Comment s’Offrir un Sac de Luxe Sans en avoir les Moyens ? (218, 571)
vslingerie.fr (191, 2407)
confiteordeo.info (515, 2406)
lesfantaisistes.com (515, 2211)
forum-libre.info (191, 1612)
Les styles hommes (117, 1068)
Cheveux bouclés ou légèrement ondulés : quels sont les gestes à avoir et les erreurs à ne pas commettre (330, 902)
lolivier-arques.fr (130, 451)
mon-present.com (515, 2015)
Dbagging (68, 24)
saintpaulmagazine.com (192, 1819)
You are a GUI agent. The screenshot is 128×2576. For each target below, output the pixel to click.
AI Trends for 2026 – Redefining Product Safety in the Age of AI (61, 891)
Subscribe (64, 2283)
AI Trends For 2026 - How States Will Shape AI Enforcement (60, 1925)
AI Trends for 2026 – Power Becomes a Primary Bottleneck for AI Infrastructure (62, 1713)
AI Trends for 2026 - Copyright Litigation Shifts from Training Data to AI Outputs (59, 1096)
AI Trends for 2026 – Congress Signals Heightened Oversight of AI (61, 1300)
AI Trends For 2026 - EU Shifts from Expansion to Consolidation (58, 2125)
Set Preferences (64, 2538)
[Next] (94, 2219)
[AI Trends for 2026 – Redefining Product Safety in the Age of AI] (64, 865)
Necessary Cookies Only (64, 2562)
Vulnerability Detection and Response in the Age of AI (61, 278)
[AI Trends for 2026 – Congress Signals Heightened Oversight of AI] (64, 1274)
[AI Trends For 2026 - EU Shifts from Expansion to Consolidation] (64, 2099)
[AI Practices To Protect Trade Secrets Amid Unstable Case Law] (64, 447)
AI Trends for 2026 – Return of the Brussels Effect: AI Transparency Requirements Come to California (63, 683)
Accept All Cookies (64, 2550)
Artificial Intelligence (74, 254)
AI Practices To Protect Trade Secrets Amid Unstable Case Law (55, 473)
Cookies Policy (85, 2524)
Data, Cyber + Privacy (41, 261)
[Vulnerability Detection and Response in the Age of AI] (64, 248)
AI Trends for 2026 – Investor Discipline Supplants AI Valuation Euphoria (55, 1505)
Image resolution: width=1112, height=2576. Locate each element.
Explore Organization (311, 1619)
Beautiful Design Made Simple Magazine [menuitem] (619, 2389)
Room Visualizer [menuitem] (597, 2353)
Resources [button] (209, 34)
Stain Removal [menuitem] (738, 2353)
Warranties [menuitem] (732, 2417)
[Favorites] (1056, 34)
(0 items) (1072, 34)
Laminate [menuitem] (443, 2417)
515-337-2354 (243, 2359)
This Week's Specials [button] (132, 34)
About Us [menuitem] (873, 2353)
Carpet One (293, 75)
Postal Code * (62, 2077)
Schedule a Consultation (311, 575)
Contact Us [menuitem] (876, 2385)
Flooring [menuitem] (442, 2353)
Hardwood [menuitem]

════════════════

Scan the listing and copy every line where the string "Cookies" shows up.

Your solution:
Necessary Cookies Only (64, 2562)
Accept All Cookies (64, 2550)
Cookies Policy (85, 2524)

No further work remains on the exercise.